Completando o grupo de petistas em perigo estão o ex-líder do partido Paulo Rocha (PA), o ex-líder do governo Professor Luizinho (SP), João Magno (MG), Josias Gomes (BA), que sacou R$ 100 mil do Rural usando a carteira de parlamentar, e José Mentor (SP), que recebeu R$ 120 mil das empresas de Valério e foi acusado pela secretária Fernanda Karina Somaggio de passar informações privilegiadas para o chefe quando era relator da CPI do Banestado.

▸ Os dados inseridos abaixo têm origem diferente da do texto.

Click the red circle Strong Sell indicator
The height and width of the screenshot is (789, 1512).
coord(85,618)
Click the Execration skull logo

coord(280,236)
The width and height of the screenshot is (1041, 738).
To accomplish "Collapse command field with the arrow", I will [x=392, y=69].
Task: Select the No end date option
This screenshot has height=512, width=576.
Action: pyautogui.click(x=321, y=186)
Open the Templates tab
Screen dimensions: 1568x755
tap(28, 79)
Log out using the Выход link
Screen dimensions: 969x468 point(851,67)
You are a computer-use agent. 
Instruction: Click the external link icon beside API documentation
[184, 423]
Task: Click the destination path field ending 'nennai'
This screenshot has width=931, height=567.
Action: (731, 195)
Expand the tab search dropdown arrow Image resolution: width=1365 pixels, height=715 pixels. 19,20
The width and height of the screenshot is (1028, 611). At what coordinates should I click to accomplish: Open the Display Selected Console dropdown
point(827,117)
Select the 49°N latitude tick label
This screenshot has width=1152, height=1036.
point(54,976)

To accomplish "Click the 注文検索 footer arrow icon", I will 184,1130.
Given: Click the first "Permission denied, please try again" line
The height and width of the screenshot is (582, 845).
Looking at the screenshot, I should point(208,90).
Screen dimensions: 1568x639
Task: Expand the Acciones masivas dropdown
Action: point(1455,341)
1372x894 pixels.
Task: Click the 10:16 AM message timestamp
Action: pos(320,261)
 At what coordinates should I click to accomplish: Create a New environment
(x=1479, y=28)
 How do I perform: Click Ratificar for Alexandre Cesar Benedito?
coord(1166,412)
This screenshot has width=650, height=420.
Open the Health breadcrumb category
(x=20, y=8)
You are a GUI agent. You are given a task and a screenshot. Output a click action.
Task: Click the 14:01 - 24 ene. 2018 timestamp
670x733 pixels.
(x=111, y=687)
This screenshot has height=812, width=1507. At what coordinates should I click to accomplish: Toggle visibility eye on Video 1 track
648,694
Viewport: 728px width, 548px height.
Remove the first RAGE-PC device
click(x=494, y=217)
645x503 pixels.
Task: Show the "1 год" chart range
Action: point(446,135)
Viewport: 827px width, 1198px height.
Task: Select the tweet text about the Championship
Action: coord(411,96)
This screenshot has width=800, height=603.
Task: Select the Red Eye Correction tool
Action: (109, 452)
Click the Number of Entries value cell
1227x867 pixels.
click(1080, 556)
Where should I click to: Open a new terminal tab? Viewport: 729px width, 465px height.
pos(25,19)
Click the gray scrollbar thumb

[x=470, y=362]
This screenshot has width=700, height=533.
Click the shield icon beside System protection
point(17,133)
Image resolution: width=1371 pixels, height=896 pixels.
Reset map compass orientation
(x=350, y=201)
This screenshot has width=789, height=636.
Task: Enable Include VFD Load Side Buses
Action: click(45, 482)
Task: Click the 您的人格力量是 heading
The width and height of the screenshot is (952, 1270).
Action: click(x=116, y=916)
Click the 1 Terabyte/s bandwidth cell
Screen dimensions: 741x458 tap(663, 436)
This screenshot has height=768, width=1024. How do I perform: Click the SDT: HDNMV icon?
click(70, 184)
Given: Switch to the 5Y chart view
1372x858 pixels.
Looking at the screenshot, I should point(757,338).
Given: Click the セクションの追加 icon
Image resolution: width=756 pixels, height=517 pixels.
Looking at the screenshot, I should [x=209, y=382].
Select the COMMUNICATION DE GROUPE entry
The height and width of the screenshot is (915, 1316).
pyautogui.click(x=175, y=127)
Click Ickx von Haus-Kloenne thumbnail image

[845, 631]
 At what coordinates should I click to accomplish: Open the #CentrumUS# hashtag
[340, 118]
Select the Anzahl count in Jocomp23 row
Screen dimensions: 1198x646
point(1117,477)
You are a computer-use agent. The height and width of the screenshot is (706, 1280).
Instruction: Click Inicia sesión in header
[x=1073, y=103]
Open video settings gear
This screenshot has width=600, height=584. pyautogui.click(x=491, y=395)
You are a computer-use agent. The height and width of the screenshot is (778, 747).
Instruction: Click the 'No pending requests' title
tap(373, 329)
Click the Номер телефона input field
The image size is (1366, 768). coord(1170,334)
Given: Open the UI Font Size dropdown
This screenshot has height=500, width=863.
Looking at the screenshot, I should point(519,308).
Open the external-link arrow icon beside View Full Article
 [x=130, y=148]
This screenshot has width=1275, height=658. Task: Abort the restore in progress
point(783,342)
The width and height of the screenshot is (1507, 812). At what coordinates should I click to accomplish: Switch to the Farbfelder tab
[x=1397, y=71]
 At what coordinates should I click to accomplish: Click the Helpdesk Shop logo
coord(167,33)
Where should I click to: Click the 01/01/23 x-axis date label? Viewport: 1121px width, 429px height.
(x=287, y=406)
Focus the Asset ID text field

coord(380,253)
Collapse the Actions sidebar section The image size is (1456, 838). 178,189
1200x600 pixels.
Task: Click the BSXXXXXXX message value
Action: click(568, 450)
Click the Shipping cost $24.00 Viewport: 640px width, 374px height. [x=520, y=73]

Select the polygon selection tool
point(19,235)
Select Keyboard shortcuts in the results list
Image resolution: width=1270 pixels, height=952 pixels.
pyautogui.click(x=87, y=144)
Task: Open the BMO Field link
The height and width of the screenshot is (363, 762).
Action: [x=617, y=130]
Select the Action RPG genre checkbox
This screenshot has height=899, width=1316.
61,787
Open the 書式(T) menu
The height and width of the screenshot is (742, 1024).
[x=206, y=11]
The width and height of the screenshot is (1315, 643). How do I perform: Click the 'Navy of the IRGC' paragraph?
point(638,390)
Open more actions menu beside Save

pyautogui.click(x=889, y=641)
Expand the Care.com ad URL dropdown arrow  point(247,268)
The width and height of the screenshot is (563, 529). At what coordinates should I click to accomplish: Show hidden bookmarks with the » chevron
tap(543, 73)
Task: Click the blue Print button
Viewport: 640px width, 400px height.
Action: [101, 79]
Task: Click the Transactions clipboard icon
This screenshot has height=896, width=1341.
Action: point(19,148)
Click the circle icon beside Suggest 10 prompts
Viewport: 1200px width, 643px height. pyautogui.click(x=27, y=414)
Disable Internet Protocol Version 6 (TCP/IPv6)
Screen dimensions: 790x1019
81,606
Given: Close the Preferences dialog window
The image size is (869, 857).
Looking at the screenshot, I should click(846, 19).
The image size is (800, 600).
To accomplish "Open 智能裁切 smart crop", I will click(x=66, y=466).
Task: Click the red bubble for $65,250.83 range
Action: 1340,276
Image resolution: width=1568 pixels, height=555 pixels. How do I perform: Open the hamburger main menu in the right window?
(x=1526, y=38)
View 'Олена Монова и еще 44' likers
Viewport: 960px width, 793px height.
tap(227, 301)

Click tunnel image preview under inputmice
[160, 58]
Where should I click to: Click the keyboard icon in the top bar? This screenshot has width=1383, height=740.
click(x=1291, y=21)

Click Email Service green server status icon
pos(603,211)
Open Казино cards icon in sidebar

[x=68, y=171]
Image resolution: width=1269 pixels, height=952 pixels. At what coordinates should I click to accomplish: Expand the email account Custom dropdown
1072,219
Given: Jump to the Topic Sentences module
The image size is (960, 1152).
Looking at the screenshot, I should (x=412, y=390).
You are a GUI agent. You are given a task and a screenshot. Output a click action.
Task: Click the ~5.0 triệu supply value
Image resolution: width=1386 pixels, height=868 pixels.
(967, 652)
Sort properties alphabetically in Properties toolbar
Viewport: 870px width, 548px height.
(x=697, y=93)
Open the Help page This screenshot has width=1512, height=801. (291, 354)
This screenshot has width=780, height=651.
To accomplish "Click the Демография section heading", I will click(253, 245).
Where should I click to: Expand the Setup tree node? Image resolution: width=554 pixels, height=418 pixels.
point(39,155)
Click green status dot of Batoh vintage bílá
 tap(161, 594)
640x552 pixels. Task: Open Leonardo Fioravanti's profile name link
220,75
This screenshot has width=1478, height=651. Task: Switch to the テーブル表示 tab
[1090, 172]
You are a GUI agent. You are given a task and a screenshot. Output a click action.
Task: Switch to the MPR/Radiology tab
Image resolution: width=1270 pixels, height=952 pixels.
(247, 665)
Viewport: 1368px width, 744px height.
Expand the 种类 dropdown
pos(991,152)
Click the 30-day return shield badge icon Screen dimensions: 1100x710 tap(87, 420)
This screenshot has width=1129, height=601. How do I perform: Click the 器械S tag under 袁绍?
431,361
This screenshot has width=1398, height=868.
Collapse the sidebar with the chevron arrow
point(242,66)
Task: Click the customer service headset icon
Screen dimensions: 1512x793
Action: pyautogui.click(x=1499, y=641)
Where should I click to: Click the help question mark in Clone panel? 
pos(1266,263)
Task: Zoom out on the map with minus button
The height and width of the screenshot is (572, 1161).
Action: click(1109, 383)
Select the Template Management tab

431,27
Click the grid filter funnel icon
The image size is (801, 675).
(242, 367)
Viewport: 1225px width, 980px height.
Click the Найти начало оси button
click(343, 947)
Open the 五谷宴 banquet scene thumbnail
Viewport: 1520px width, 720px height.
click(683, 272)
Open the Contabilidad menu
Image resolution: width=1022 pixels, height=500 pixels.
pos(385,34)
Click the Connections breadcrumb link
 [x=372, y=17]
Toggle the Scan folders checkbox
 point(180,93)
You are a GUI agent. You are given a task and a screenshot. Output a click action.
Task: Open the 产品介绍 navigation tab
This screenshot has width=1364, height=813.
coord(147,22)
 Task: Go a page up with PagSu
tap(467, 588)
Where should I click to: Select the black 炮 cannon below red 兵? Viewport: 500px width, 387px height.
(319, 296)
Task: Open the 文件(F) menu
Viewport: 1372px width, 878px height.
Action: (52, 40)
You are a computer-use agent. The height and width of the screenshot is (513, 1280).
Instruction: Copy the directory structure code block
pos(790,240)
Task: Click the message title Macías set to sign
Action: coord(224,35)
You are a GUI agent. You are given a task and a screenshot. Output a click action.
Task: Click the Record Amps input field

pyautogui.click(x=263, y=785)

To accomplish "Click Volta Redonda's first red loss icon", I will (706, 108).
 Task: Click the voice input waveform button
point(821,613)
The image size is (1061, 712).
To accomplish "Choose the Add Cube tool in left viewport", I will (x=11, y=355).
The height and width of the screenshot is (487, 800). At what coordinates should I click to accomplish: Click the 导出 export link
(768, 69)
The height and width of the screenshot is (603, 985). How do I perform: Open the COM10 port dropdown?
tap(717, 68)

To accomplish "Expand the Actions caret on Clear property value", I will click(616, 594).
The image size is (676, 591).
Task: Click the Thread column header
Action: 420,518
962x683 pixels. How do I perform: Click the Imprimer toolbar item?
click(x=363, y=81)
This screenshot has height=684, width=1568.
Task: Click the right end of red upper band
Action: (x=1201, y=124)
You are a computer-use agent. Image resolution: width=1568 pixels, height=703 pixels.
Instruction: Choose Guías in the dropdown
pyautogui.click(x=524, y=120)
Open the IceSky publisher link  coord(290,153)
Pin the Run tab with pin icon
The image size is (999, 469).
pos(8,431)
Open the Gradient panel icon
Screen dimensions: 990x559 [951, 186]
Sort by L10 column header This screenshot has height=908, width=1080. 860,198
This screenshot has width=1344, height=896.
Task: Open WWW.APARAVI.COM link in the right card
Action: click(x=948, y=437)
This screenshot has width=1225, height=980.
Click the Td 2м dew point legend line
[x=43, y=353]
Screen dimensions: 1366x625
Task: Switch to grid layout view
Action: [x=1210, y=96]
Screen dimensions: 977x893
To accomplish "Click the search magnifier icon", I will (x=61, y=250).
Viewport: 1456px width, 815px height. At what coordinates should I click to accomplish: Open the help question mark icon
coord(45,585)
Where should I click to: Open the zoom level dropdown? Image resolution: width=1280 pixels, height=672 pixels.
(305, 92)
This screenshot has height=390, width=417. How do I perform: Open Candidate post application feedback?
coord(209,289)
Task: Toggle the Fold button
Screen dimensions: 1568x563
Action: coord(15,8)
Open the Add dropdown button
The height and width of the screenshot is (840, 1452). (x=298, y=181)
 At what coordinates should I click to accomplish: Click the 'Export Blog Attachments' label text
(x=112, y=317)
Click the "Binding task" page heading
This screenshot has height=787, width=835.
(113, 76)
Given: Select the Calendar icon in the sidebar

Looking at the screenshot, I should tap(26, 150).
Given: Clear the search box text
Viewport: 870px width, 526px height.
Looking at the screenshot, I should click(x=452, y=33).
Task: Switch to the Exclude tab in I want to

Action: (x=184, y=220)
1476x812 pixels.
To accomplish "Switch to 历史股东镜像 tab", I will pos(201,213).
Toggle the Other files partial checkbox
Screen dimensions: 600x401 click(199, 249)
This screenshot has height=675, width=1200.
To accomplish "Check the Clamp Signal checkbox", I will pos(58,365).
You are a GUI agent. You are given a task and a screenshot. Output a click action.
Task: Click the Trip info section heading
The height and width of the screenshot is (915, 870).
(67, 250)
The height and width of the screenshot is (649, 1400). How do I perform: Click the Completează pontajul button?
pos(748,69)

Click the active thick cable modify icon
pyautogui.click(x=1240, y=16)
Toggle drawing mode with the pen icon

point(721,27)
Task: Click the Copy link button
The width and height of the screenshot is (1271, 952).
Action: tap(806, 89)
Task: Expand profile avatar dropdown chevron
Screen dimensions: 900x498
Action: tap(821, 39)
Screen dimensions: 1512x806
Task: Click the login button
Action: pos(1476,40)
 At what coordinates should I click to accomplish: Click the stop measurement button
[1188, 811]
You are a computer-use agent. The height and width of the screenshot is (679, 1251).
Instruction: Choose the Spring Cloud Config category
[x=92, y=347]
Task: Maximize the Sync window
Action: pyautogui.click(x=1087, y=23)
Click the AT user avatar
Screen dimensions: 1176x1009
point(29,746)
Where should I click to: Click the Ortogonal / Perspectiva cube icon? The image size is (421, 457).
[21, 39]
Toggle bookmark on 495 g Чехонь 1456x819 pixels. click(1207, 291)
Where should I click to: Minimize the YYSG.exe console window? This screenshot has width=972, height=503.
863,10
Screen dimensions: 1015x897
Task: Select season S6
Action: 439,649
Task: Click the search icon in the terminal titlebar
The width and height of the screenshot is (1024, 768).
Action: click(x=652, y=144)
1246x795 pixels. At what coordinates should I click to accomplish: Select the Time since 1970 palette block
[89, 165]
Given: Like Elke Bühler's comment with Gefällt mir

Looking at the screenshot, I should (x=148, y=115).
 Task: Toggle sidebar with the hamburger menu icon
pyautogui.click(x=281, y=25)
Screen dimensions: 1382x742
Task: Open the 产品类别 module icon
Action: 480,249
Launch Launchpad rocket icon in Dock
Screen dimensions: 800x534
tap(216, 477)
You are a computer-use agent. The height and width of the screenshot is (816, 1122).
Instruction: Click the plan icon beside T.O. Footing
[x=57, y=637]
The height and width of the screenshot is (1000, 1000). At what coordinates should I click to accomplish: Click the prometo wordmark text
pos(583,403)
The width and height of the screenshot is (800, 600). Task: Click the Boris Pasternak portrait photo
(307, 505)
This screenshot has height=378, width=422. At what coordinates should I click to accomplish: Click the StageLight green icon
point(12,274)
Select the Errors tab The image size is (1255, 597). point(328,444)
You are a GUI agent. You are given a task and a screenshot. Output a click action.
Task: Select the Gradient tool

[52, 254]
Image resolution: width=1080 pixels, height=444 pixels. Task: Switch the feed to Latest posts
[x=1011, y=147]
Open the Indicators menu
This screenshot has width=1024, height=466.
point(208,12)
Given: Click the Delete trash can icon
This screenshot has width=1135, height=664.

Nos outros partidos, além de Jefferson estão muito ameaçados o líder do PP na Câmara, José Janene (PR), acusado de receber pelo menos R$ 4,1 milhões, Vadão Gomes (PP-SP), que teria sacado R$ 3,7 milhões, e Pedro Correa (PE), presidente nacional do PP. Há também graves indícios, e provas, implicando os deputados Carlos Rodrigues (PL-RJ), Wanderval Santos (PL-RJ), Pedro Henry (PP-MT), José Borba (PMDB-PR) e Romeu Queiroz (PTB-MG). Todos eles por terem recebido dinheiro do esquema de corrupção montado pelo PT.